§ TASK A:
Answer these from the Silent Sioux court opinion:
(i) What freight rate per hundred weight did the defendant's local agent quote?
(ii) Which court decided the case?
(iii) How much in damages for lost profits did the plaintiff pray for?
§ TASK B: Write out everything in the Silent Sioux court opinion from "United States Court" down to "brief), for appellant.", word for word.
§ TASK C: Pick up the Silent Sioux court opinion after its last sentence and keep writing it.

Silent Sioux Corporation v. Chicago and North Western Railway Company

262 F.2d 474 | 8th Cir. | 1959

262 F.2d 474

SILENT SIOUX CORPORATION, Appellant,
v.
CHICAGO AND NORTH WESTERN RAILWAY COMPANY, Appellee.

No. 16077.

United States Court of Appeals Eighth Circuit.

January 14, 1959.

P. L. Nymann, Sioux City, Iowa (Gene A. Probasco, Sioux City, Iowa, on the brief), for appellant.

Frank W. Davis, Des Moines, Iowa (Ray H. Johnson, Jr., Des Moines, Iowa, on the brief), for appellee.

Before JOHNSEN, VOGEL and MATTHES, Circuit Judges.

MATTHES, Circuit Judge.

1

The sole question for determination is whether appellee-defendant may be required to respond in damages to appellant-plaintiff for the negligent act of defendant's local agent at Orange City, Iowa, in misquoting freight rates to plaintiff.

2

To plaintiff's complaint defendant interposed a motion for judgment on the pleadings which was sustained and judgment was rendered dismissing the complaint. From this action, plaintiff has appealed. Looking to the averments in the complaint we find the case rests on these facts: Following an invitation for bids on 800 units of oil fired space heaters to be delivered to Camp Pendleton, California, plaintiff requested defendant's local agent at Orange City, Iowa, to furnish the freight rate on the proposed shipment. Defendant's agent quoted the rate as being $5.29 per hundred weight, and on the strength thereof plaintiff submitted a per unit bid of $57.74 delivered to Camp Pendleton, California. The correct and published freight rate was $2.54 per hundred weight. Plaintiff then alleges, that because of the erroneous rate as quoted by defendant's agent, upon which plaintiff relied in fixing its bid, it was not the low bidder and did not receive the business; that if the correct freight rate had been quoted, plaintiff's bid would have been lower than that of the successful bidder. Damages in the amount of $10,248 for lost profits were prayed.

3

The Interstate Commerce Act, 24 Stat. 380, as amended, 34 Stat. 586, 41 Stat. 483, Title 49 U.S.C.A. § 6(1) provides that every common carrier subject to the act shall file with the Interstate Commerce Commission and print, and keep open for public inspection, schedules showing all the rates, fares and charges for transportation between different points on its own route and between points on its own route and points on the route of any other carrier by railroad. Controlling the instant situation is paragraph 7 of the same section, which, after imposing the duty to file and publish rates as a prerequisite to engaging in the transportation of property, explicitly provides: "nor shall any carrier charge or demand or collect or receive a greater or less or different compensation for such transportation of passengers or property, * * * between the points named in such tariffs than the rates, fares, and charges which are specified in the tariff filed and in effect at the time."

§ STORED DATA:
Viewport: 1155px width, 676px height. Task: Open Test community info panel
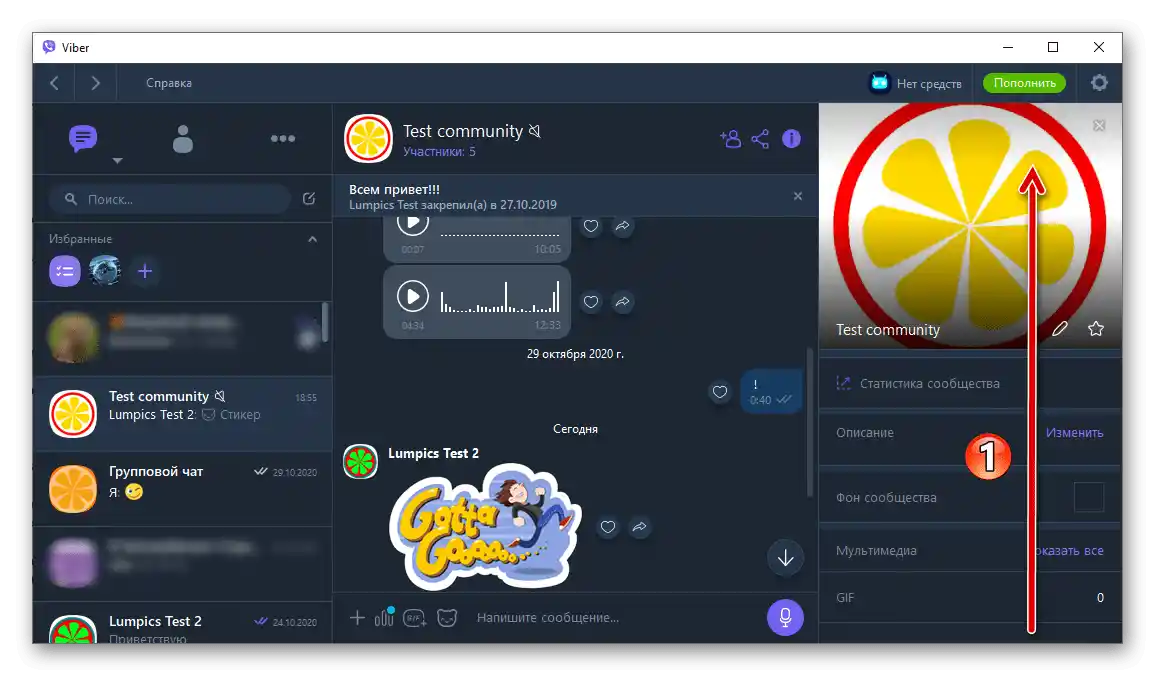point(791,138)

§ EXERCISE OUTPUT A:
(i) $5.29 per hundred weight
(ii) The United States Court of Appeals, Eighth Circuit
(iii) $10,248

§ EXERCISE OUTPUT B:
United States Court of Appeals Eighth Circuit.

January 14, 1959.

P. L. Nymann, Sioux City, Iowa (Gene A. Probasco, Sioux City, Iowa, on the brief), for appellant.

§ EXERCISE OUTPUT C:
4

Much litigation has been focused upon the Interstate Commerce Act, including the subject section. As a result, the principle is firmly established that the rate of the carrier as duly filed is the only lawful charge. Such is the holding in Texas & Pacific Railway Co. v. Mugg & Dryden, 202 U.S. 242, 26 S. Ct. 628, 50 L. Ed. 1011; Louisville & Nashville R. Co. v. Maxwell, 237 U.S. 94, 97, 35 S. Ct. 494, 59 L. Ed. 853; Kansas City Southern Ry. Co. v. Carl, 227 U.S. 639, 652-653, 33 S. Ct. 391, 57 L. Ed. 683; New York Central & Hudson River R. Co. v. United States (No. 2), 212 U.S. 500, 504, 29 S. Ct. 309, 53 L. Ed. 624; McFadden v. Alabama Great Southern R. Co., 3 Cir., 241 F. 562, 565; Lowden v. Simonds-Shields-Lonsdale Grain Co., 306 U.S. 516, 520, 59 S. Ct. 612, 614, 83 L. Ed. 953, where the Court stated: "Until changed, tariffs bind both carriers and shippers with the force of law." Since rates must be filed and published, and have the force of law, it is not difficult to understand why the courts have consistently held that shippers are charged with notice thereof.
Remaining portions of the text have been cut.